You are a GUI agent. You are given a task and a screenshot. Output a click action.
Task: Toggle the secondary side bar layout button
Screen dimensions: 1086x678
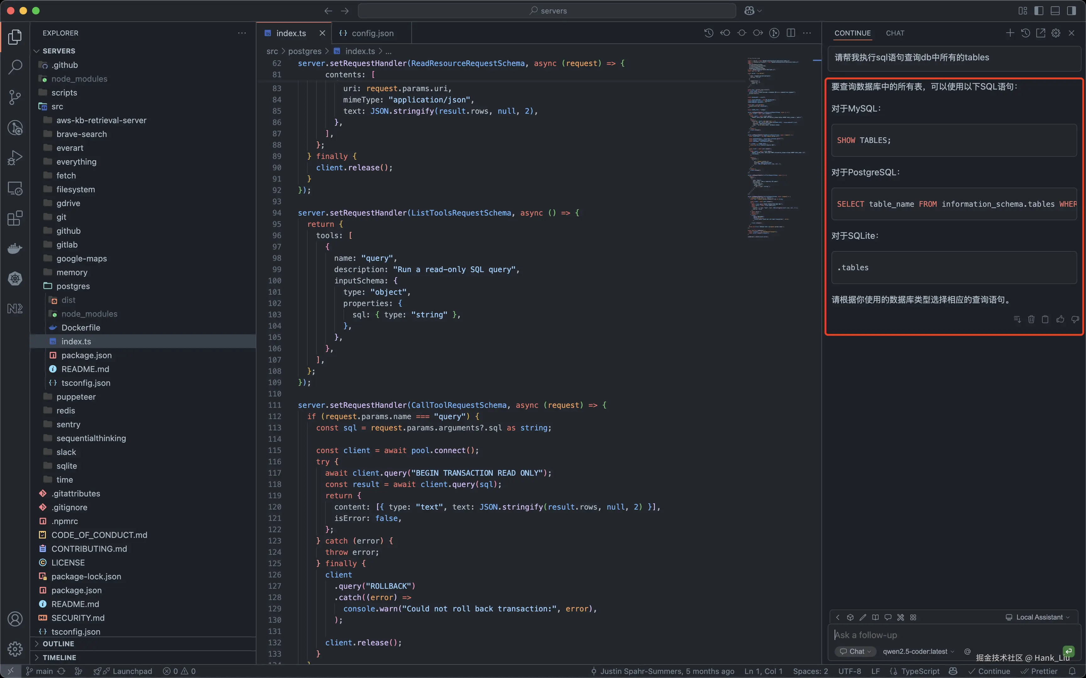[1071, 11]
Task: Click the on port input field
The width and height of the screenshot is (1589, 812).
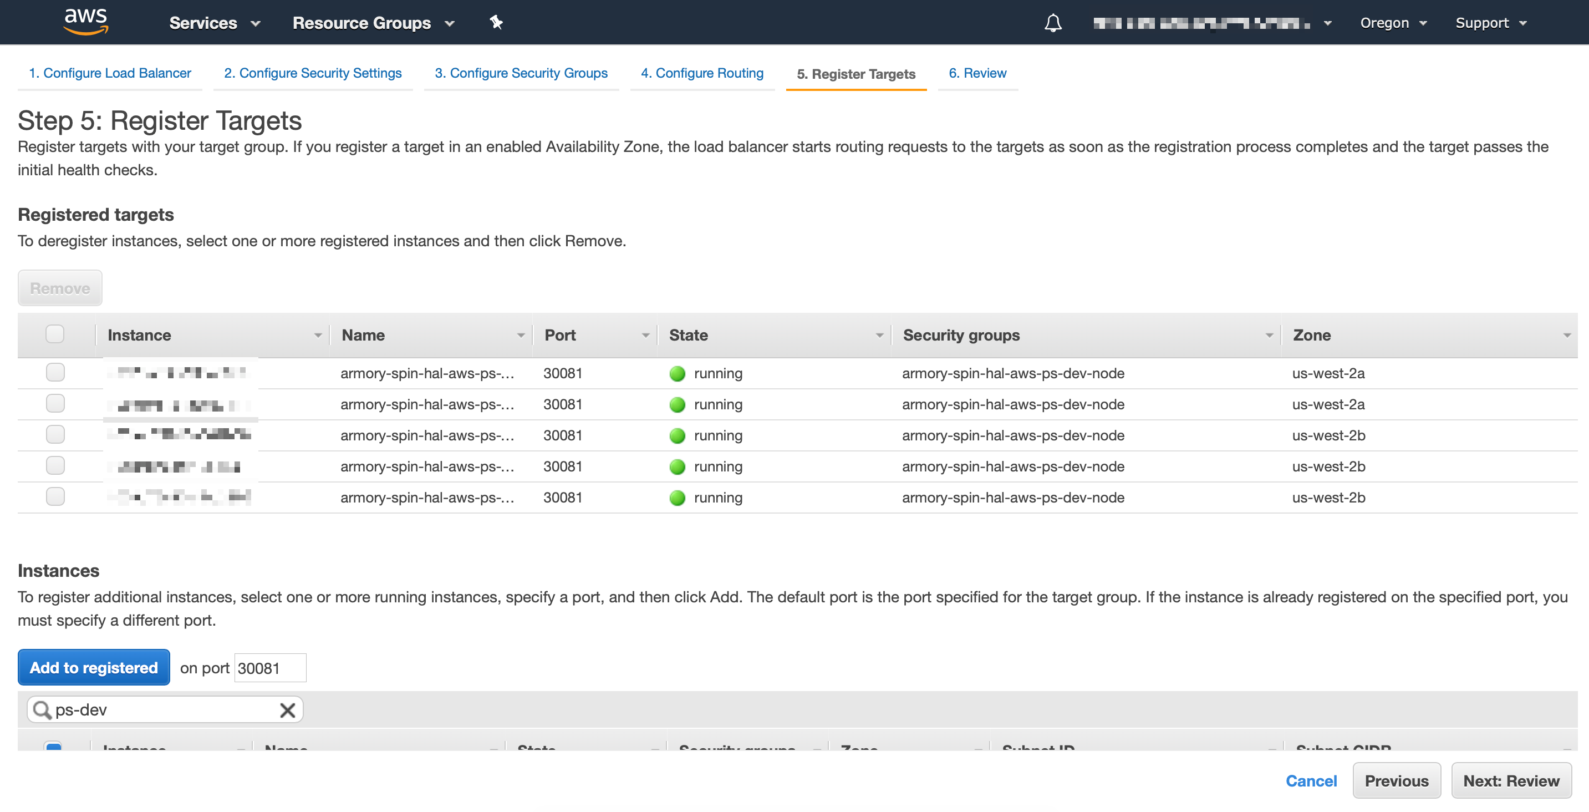Action: (270, 668)
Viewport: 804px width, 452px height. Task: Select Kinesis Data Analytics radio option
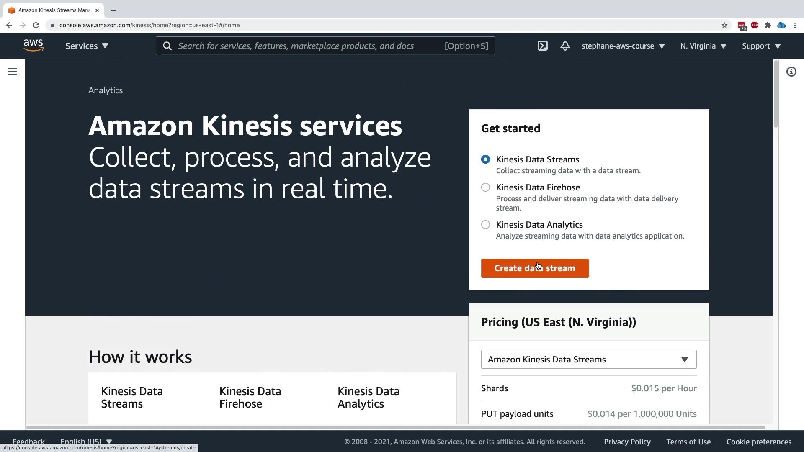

• _WHAT TO PRODUCE_
Leave out the images and copy every record above exactly.

• _RESPONSE_
You are a GUI agent. You are given a task and a screenshot. Output a click action.
Task: Toggle the secondary side bar layout button
Screen dimensions: 1086x678
[1071, 11]
Task: Click the on port input field
The width and height of the screenshot is (1589, 812).
Action: (270, 668)
Viewport: 804px width, 452px height. Task: Select Kinesis Data Analytics radio option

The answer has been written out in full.